NVIDIA and AWS are also optimizing data science and data analytics workloads with the RAPIDS Accelerator for Apache Spark, which accelerates analytics and machine learning workloads in a way that leads to 80% reduced processing costs. Quick Start notebooks for RAPIDS Accelerator for Apache Spark are now available on Amazon EMR, Amazon EC2 and Amazon EMR on EKS services.
In addition, the NVIDIA IGX Orin and Jetson Orin platforms are now integrated with AWS IoT Greengrass to streamline the deployment of AI models at the network edge.
NVIDIA is also adding an ability to run NVIDIA Isaac Sim reference framework on Amazon EC2 G6e, instances accelerated, based on NVIDIA L40S GPUs to enable developers to simulate and test AI-driven robots that will be deployed in a physical environment using a virtual environment.
Additionally, the NVIDIA BioNeMo NIM microservices and AI Blueprints, developed to advance drug discovery, are now integrated into AWS HealthOmics, a fully managed biological data compute and storage service.
Finally, NVIDIA CUDA-Q is now integrated with Amazon Braket processors to streamline quantum computing development. CUDA-Q users can use Amazon Braket’s quantum processors.
The latest extension of the NVIDIA alliance comes at a time when AWS is simultaneously making a case of using its Trainium processors as an alternative to graphical processor units (GPUs) to train and deploy AI applications.
However, platforms such as NVIDIA DGX Cloud are designed to run on multiple platforms, says Alexis Bjorlin, vice president of DGX Cloud at NVIDIA. That’s critical because many organizations want to be able to more easily train an AI model in the cloud, but deploy the inference engines created in an on-premises IT environment where their data already resides, she adds.
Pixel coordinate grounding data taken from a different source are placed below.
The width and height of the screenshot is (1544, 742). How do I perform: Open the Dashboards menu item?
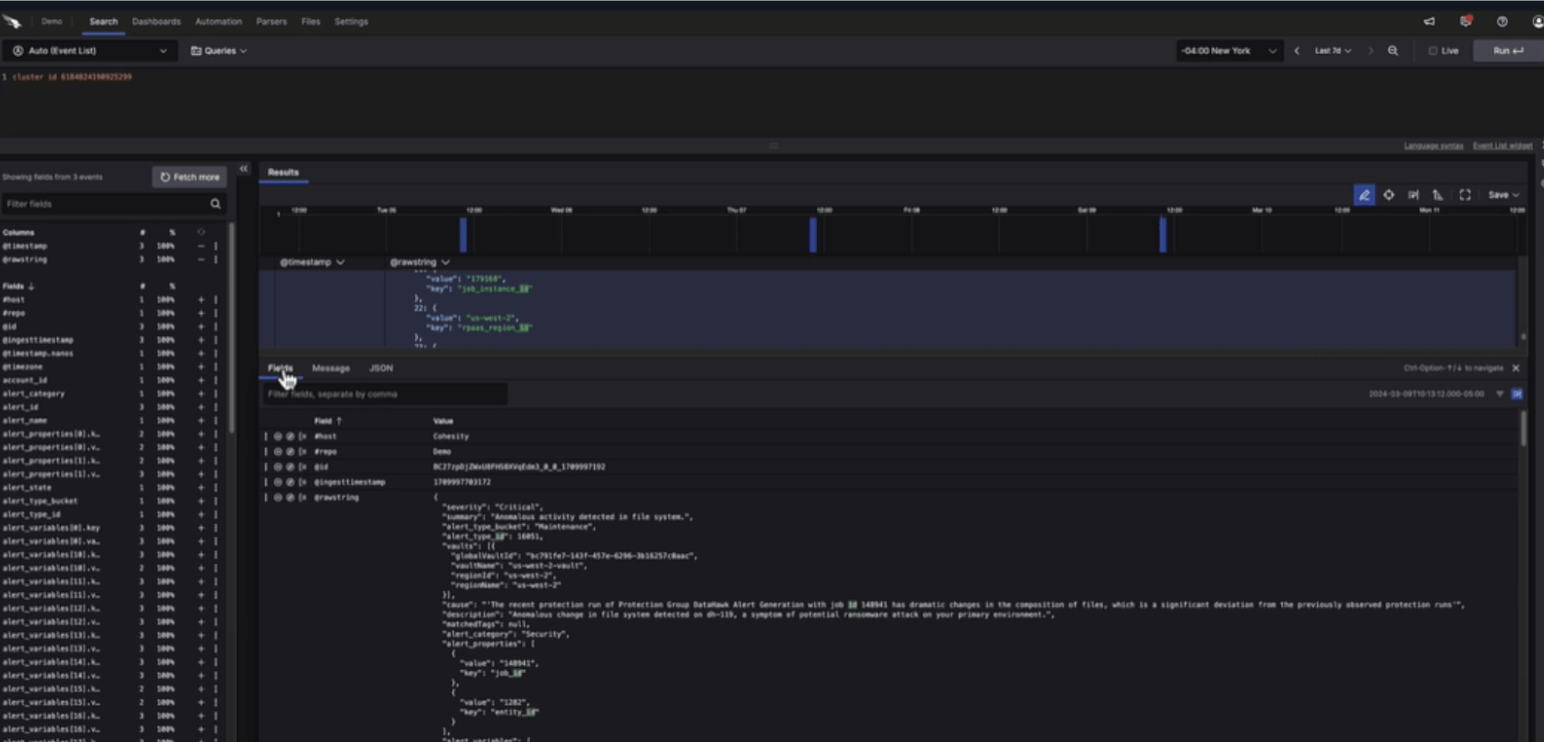[156, 20]
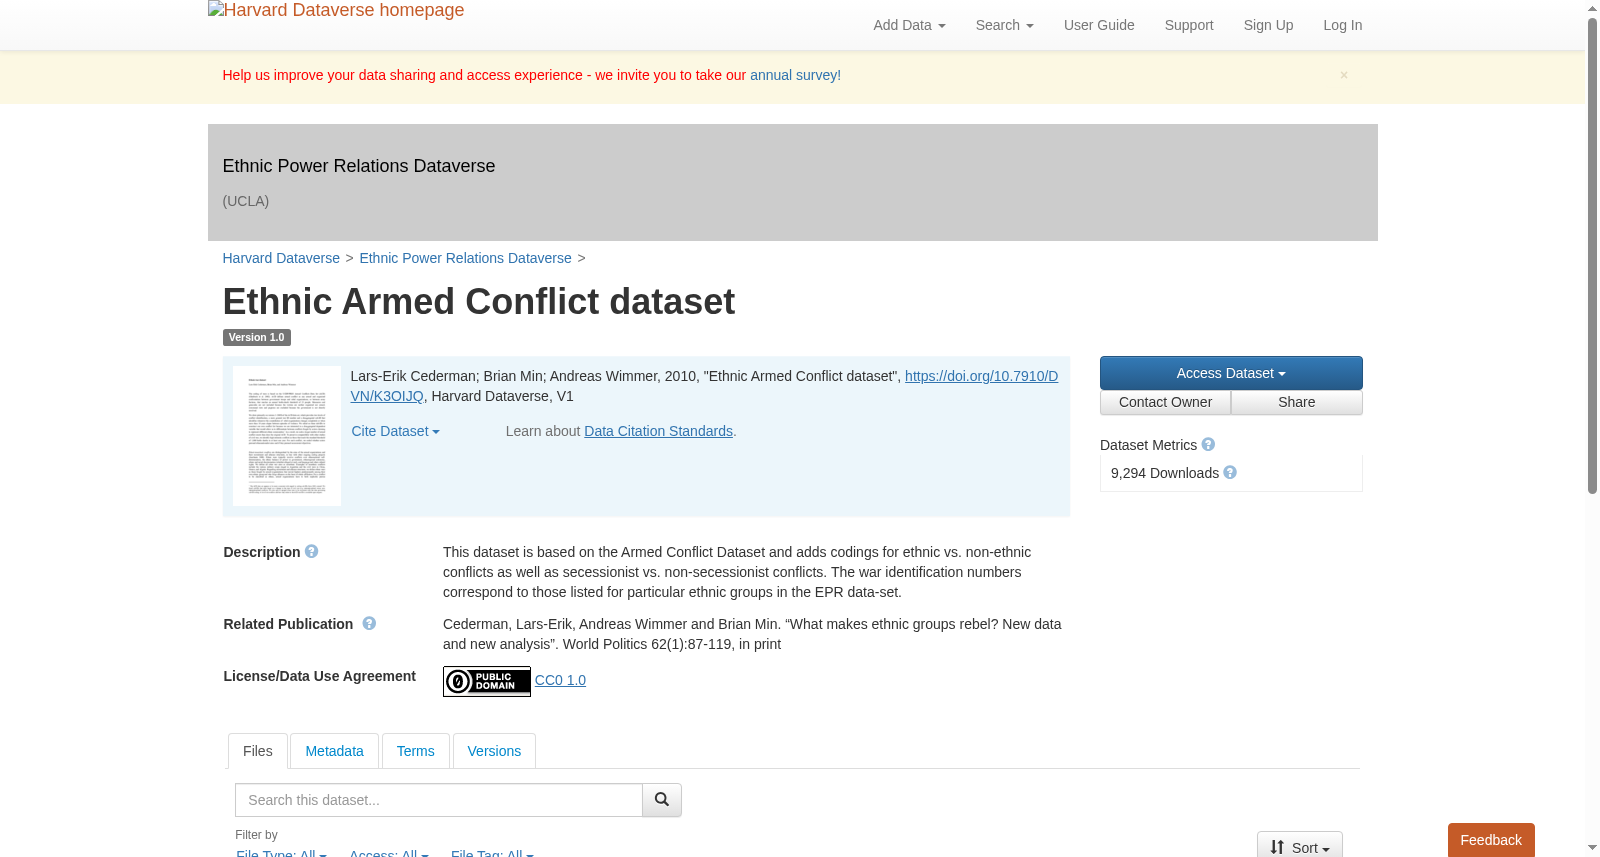Click the magnifier search icon button
The width and height of the screenshot is (1600, 857).
[x=662, y=800]
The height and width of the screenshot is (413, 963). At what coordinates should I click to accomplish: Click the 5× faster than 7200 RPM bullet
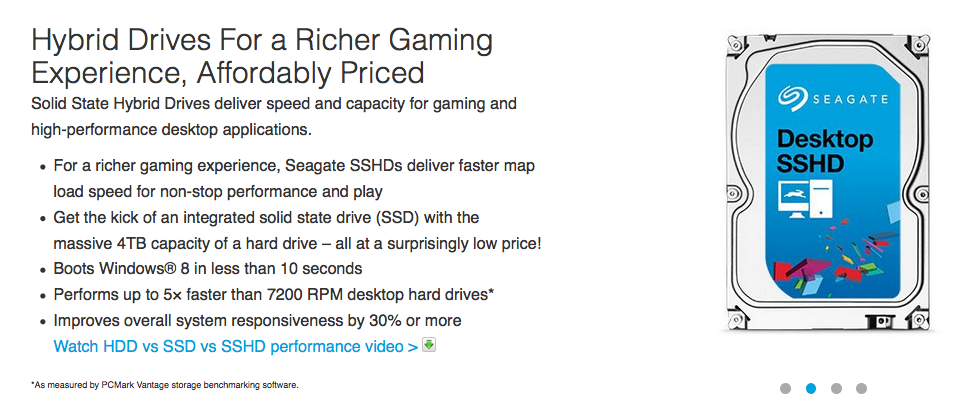point(274,294)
Organizations today are especially sensitive to being locked into specific platforms in the wake of recent changes made to VMware licensing terms, notes Bjorlin.
There will always be alternatives to GPUs to run AI applications given the current insatiable demand for GPUs, but organizations need to also consider the impact other classes of processors will have on AI accuracy, says Bjorlin.
In addition, the number of partnerships and alliances made by NVIDIA provides access to a richer set of technologies, notes Bjorlin. “The ecosystem matters,” she says.
As is the case with most providers of IT platforms, the relationship between AWS and NVIDIA is complicated. In addition to providing access to Trainium, AWS also makes available services based on NVIDIA GPUs, including next year the forthcoming Blackwell-class of GPUs that NVIDIA is expected to deliver next year.
In addition, the two companies provided AI Blueprints for deploying applications on GPUs and are working on Project Ceiba, an effort to build an AI supercomputer using GPUs hosted in the AWS cloud.
Each organization will need to decide to what degree to rely on one AI platform versus another, but the one thing that is certain is it’s likely to include a wide range of classes of processors that, in addition to serving different use cases better than others, might also be more readily available.